View Full Version : Build vs Buy

11-16-2007, 04:05 PM
I've noticed that some haunt owners, instead of building a haunt, will outright buy one pre-made. I'm just curious as to who choose which route, and if buying, what it entailed. Do people just buy stock designs or are they typically done custom? What's considered a fair price for such a thing? Does the builder also install the haunt or is it merely shipped off?

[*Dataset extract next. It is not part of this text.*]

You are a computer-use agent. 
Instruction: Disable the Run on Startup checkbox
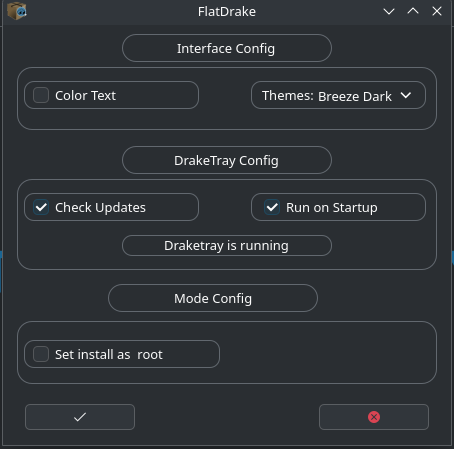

And any other important tidbits that I didn't think to ask as well.

Jim Warfield
11-16-2007, 05:07 PM
Why would anyone want to buy a haunt when so much of the work will turn out to be a whole lot of very time-consuming "Other " things?
You may as well go ahead and build it then you know what it will be and you will have a better appreciation for the whole process from start to finish.
(Did I just sound like your Scout Master or your Dad?) Sorry.
Haunting is "Entertainment", and entertainment is being somehow interesting or even stimulating to others , is there is a cookie-cutter product out there that can keep on being "entertaining" over and over , season after season????
It all takes work and time no matter what to have anything worth doing in the first place.
If you have alot of money and are an excellant commander of the troops, maybe you can simply buy everything and pay others to assemble it and make it make you alot of money?
I am sure there are those who can go haunting this way, I'm not, I need my "Fix" of entertaining the customers to spend all night on the phone calling helpers or everyday being an accountant is not where my talents or intrests lie.

11-19-2007, 02:47 PM
Least to me, there are 2 kind of haunt sales, the premade turnkey package with all the automations and artwork already in place.

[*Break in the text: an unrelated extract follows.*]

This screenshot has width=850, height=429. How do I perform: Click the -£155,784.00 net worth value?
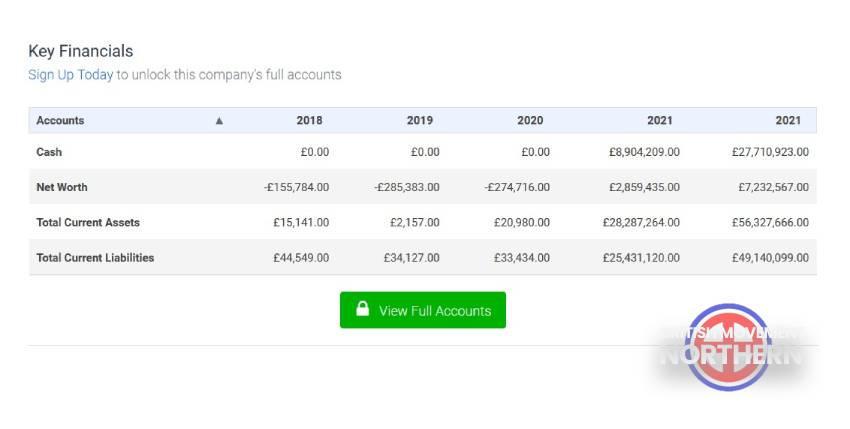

The other kind are haunts that are individual statements, with everything custom to the designer's master plan.

I have been blessed with purchasing the individual statement type haunts. I give the former owners a solid promise that they get redone to my own vision, integrated with the physical assets of theirs without being the same thing.

For example, I had purchased this year a 170 panel pro haunt called The Haunted Cellar. It jibed with one of my plans on paper for a concept haunt I call Gyrotron. The artwork of the walls fit perfectly within the vision of mine, yet it would be a totally different purpose than the original designer. If you want an idea of what the hell I am talking about, do a google search for the Gyrotron. It is a most alien structure.

That gives respect and yet is able to use the assets you purchase into your own vision.

Now of course, if you are just looking to get up and running with no creative input on your part, then a turn key is the best solution.

Jim Warfield
11-19-2007, 03:00 PM
The "solution" for alot of Tur key operations is coming up very soon!
All right! Who put the gravy in the key hole?
"Paging Dr. Giblet! Paging Dr. Giblet!"
Do you like turkey dressing?
Versus what? Turkey undressing?

11-19-2007, 04:09 PM

11-19-2007, 07:35 PM
build it yourself and enjoy your work and learn form your mistakes and just plan suffer like every one else and remeber pain is lust and hate is love so love to suffer.
i would much rather take unkind words about something i built than something i did not cause at least i know i did not buy some one elses mistake. hum confusing.

simplified version build it!!!!

Jim Warfield
11-19-2007, 09:27 PM
So proud he turns to us and says:" I built it myself."

??? Wutz it spossed 2 bee? a birdhouse?"

"No, a haunted house."

"Fer ded birdz?"

"No, fur peeple."

"Really small peeple?"

"Itz jus a pro-toe-type."

"lookz lyke amateur-type to me."

(When I was in high school my shop teacher thought I was so smart that he gave me an "A" grade on my wooden sky-hook I made. It had a long handle with a seperate wooden rounded hook from one end at 90 degrees from the handle.
Of course I also had to demonstrate how it worked since the teacher had never seen one before.
I reached high with the hooked end and sunk it into an imaginary cloud, hooked it and swung from the handle, light on my feet, he was obviously impressed , or afraid? hahahaah! True story!!)


11-20-2007, 10:47 AM
If a haunt is selling out then you can generally get great deals on things. I've done that twice.

But the build is way more fun!! I love the hands on stuff. Start in December so hopefully I'm done in Sept :D

11-20-2007, 10:17 PM
December my patootie! The BEST time to build for next year is the day AFTER Halloween. Take this fence for example (on second thought, DON'T take it, tis mine! :)


Started building the fence the day after. Light pole on, loud wierd music and a whole llotta laughs. Tore out the left side temporarily to spread the pickets a little more and put a tarp behind it as a light seal from employee break area.

Thanksgiving weekend will have a fun push to keep da buildin going :D

Jim Warfield
11-20-2007, 10:56 PM
I have been building on the building that I will be building in.
Insulation half done, winter is coming!
I filled in a window today between the two buildings, totally unnecesarry, I repaired the 16 foot overhead door, now it goes up and down again! (Whata concept!) New rollers all-around and tweeking.
We put the new roof on a couple of months ago, All new electrical service and , all in steel conduit of course.
My Dad built this double garage in 1961 from an ancient barn he tore down just across the street (that barn was so scary looking too!)
So it looks like I won't be standing outside this winter working building stuff for inside of the house as I have every year in the past.
The garage blends in quietly with the neighborhood it's in 5 blocks from the haunted house..it looks so normal.....it's like the Bat Cave....hidden from veiw, right in plain sight.